La notion de ter­roir incor­pore donc une cer­taine dose de mys­tère : un ter­roir se constate par une obser­va­tion sans défaillance basée sur plu­sieurs fac­teurs (dont la dégus­ta­tion), mais il ne peut jamais se pré­su­mer. Cette part de mys­tère est favo­rable à la com­mu­ni­ca­tion des grands vins qui se vendent comme des pro­duits de luxe et doivent donc incor­po­rer une dimen­sion qui fait rêver.
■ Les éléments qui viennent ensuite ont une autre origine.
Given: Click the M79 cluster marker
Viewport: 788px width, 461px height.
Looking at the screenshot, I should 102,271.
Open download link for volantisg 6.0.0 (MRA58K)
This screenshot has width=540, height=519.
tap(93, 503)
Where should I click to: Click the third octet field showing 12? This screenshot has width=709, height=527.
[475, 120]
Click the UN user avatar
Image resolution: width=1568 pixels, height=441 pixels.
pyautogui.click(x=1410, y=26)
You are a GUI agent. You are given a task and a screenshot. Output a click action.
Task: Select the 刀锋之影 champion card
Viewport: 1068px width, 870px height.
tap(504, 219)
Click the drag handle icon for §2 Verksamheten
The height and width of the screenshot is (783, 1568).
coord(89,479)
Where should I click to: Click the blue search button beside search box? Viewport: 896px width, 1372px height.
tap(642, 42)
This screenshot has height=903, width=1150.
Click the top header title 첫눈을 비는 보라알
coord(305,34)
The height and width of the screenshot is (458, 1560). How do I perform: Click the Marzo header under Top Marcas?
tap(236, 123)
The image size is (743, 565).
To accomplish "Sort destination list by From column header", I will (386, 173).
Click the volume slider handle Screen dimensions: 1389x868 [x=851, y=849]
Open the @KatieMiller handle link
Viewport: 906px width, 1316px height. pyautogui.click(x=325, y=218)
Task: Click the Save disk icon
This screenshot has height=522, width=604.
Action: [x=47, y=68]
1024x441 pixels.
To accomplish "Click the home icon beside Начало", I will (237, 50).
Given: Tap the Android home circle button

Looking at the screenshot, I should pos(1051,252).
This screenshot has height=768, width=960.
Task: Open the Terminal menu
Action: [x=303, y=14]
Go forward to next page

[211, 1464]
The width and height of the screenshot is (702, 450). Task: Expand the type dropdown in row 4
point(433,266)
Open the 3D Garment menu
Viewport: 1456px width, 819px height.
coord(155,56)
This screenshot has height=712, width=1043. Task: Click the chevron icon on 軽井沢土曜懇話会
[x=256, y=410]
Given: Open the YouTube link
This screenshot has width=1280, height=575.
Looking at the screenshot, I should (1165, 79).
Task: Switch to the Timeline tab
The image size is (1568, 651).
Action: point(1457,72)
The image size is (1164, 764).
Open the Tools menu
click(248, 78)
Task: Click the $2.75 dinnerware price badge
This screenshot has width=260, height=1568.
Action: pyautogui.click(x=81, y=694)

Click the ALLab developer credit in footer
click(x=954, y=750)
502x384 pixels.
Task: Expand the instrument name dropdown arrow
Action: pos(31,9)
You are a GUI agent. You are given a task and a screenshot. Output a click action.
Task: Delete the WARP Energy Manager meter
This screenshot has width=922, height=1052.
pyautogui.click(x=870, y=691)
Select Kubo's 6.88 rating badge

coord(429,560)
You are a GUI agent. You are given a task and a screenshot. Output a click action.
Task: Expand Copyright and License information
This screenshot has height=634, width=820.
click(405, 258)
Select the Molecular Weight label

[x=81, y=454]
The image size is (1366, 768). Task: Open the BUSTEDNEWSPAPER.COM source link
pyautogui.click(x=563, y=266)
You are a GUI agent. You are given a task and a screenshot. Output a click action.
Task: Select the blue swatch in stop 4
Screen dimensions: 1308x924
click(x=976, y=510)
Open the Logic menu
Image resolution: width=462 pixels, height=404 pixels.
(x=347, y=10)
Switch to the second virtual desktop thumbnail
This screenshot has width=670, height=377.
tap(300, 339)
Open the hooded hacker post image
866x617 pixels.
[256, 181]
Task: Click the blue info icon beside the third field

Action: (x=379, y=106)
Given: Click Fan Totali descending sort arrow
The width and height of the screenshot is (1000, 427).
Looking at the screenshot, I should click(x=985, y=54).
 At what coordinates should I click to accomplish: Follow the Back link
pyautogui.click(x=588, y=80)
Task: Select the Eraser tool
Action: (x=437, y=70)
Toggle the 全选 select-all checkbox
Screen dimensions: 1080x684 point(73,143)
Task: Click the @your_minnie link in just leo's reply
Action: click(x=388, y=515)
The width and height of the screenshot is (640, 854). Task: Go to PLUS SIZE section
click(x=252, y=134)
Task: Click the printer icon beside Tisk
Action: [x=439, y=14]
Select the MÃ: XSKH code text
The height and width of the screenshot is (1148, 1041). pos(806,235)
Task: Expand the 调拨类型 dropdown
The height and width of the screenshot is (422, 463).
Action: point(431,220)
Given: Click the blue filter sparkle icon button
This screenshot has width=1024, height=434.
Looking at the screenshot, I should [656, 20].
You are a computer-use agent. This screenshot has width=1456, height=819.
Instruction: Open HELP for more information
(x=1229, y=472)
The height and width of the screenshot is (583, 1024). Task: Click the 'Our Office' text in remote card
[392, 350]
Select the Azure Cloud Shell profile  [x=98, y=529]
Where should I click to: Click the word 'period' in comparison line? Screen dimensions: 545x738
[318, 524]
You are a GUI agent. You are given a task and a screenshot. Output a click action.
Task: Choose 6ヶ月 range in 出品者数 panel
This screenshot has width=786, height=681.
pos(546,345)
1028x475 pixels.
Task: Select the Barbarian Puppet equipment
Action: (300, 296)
Elle est moins favo­rable aux ventes des vins qui se battent en bas de gamme sur la notion de rap­port qua­li­té-prix. Un pré­sident de l’I­NAO a pro­po­sé récem­ment de dis­tin­guer des » AOC d’ex­cel­lence » qui seraient sou­mises à des règles très strictes et de simples AOC qui seraient gros­so modo des indi­ca­tions d’o­ri­gine avec peu de règles. Cette évo­lu­tion irait dans le sens des réformes déjà adop­tées par nos voi­sins espa­gnols et ita­liens. C’est mani­fes­te­ment l’in­té­rêt de la viti­cul­ture fran­çaise que de faire une dis­tinc­tion entre les règles qui s’ap­pliquent aux grands vins et les autres. D’une manière ou d’une autre, il fau­dra bien recon­naître l’é­vi­dence, à savoir que tous les ter­roirs ne sont pas égaux et ne peuvent donc pas être sou­mis à la même régle­men­ta­tion. Lais­ser comme aujourd’­hui le soin au seul mar­ché de faire cette dis­tinc­tion est contraire à l’in­té­rêt des pro­duc­teurs les plus modestes, pour les­quels le sys­tème des AOC » pures et dures » à la fran­çaise est un miroir aux alouettes.